Counting derivatives
In the news, there's an article by Bruce Byfield discussing the influence of Debian and its (transitive) derivatives on the ecosystem of GNU/Linux distributions: Linux Leaders: Debian and Ubuntu Derivative Distros.
The article is a sort of review of what you can find in the vast ecosystem of distributions rooted at Debian: from embedded to supercomputer distro, from netbook to scientific computing distros. The articles cites the Debian derivatives front desk and is a study similar to what we might tackle with the derivatives census by Paul Wise. (By the way: did you check if your favorite Debian derivative is already in? No? Do it!)
With this article, Bruce has made me quite a favor in harvesting distrowatch to refresh the figures about the number of derivatives that I often use in speeches. The need of doing that has been polluting my LaTeX "% TODO" comments for a while now… Here they are:
- 324 active distributions
- 129 of them are (directly or transitively) based on Debian
- 75 of the latter class are (directly) based on Ubuntu, i.e. transitively based on Debian
Update: update figures that Bruce misinterpreted; live data are available, thanks to Loris (see comments) for noticing

Woah!
These figures roughly show that any work performed at the Debian level ( {in addition to,instead of} within a derivative distro) potentially benefits sooner or later to 62% ( ≃(74+128)/323 ) of the active GNU/Linux distributions out there ! I'm impressed.

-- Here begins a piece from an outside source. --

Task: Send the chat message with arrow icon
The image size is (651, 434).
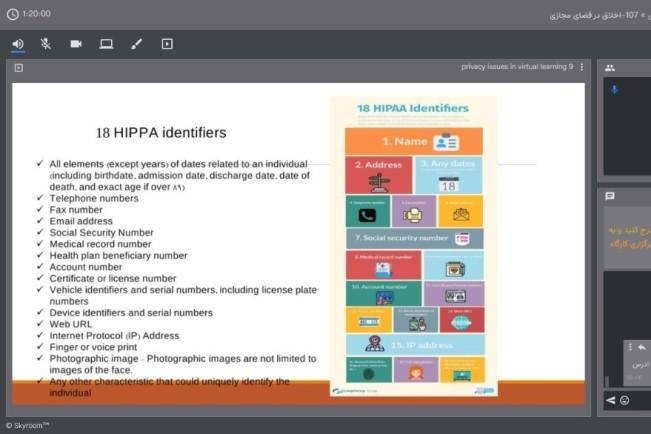Action: [x=610, y=401]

The 128 include the transitively Debian based distros (so typically the 74 based on Ubuntu), Bruce obviously misinterpreted Distrowatch numbers in his article. You can easily figure this out by looking at this list:
http://distrowatch.com/search.php?category=All&origin=All&basedon=Debian¬basedon=None&desktop=All&architecture=All&status=Active
So it's 39% in total, which is still a lot of course.